Glucagon-Like Peptide-1 Receptor Agonists Lead to Gastrointestinal Benefits in Patients with Type 2 Diabetes: A Real-World Study.

Abstract

BACKGROUND Glucagon-like peptide-1 receptor agonist (GLP1-RA) is a promising therapy for heart and kidney health in type 2 diabetes mellitus (T2DM). However, information on its GI benefits is limited. This study aimed to investigate the gastrointestinal (GI) outcomes of GLP1-RA use in patients with T2DM. MATERIAL AND METHODS This retrospective cohort study utilized the TriNetX Dataset with a new-user and active-comparator design.

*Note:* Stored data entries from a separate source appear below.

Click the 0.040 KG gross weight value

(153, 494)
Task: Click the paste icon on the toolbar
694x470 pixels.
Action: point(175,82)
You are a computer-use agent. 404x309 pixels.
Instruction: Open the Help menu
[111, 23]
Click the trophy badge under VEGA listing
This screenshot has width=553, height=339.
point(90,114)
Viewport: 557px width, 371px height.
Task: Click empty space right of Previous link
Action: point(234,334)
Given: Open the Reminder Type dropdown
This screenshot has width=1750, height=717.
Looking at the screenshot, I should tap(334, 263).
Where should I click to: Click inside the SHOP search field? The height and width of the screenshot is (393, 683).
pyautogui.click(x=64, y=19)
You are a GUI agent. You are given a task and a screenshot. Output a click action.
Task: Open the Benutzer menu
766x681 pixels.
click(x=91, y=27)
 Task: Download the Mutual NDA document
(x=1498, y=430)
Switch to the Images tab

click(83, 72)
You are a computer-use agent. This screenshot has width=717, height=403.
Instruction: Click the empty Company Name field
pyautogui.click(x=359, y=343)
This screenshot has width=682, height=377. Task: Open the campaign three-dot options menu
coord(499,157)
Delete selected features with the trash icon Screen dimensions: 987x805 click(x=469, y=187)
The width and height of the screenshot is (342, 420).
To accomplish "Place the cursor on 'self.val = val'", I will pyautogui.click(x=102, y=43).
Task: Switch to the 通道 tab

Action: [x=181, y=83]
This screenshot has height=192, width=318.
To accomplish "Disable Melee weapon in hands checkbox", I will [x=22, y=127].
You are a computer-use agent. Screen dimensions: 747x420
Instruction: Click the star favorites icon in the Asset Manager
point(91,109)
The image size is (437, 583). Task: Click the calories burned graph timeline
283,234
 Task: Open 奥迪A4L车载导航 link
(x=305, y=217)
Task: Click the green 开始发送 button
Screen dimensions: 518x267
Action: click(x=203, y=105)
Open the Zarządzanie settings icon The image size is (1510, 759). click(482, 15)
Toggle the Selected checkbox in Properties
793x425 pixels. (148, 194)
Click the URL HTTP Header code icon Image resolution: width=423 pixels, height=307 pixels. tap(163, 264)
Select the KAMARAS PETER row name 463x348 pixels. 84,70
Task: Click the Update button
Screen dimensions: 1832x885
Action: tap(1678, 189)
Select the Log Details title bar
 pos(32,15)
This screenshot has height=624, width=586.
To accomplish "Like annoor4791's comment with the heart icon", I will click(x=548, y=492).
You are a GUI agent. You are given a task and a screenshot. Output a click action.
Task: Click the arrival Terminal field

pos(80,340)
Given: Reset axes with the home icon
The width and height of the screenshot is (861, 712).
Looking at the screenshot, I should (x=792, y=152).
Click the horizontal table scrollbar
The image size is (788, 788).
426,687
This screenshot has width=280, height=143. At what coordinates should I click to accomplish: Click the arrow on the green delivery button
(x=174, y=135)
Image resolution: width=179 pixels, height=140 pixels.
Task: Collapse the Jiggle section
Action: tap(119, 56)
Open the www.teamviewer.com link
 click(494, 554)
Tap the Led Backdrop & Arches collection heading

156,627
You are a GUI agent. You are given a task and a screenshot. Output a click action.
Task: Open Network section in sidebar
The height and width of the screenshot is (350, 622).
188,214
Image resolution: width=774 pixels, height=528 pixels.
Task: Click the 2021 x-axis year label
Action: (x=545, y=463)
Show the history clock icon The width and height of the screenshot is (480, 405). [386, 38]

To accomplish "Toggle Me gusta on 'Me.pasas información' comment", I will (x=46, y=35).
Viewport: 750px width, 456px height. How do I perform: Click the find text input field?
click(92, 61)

The study included 2 304 761 adult patients diagnosed with T2DM and an estimated glomerular filtration rate of ≥60 mL/min/1.73 m² from January 2019 to December 2022. To establish cohorts, we designated users of dipeptidyl peptidase-4 inhibitors (DPP4i) as the control group. Two cohorts were formed for analysis after propensity score matching by baseline characteristics, each comprising 127 216 patients - one using GLP1-RA and the other DPP4i. Cox proportional hazards regression models were used to evaluate GI outcomes over 4 years between groups. RESULTS After matching, the average age of the population was about 60 years, with approximately 55% male and 63% identifying as White people. GLP1-RA users demonstrated a lower risk of acute pancreatitis (hazard ratio [HR]: 0.90, 95% confidence interval [CI]: 0.83-0.97), liver failure (HR: 0.81, 95% CI: 0.75-0.88), peritonitis (HR: 0.85, 95% CI: 0.76-0.94), peptic ulcer (HR: 0.89, 95% CI: 0.84-0.94), and GI bleeding (HR: 0.95, 95% CI: 0.92-0.98) compared to DPP4i users, indicating significant GI-protective effects. Furthermore, the GI advantages of GLP14A over DPP4i were consistently observed across various propensity score matching models. CONCLUSIONS GLP1-RA treatment in T2DM has some GI advantages compared to DPP4, which should be considered when personalizing T2DM treatment.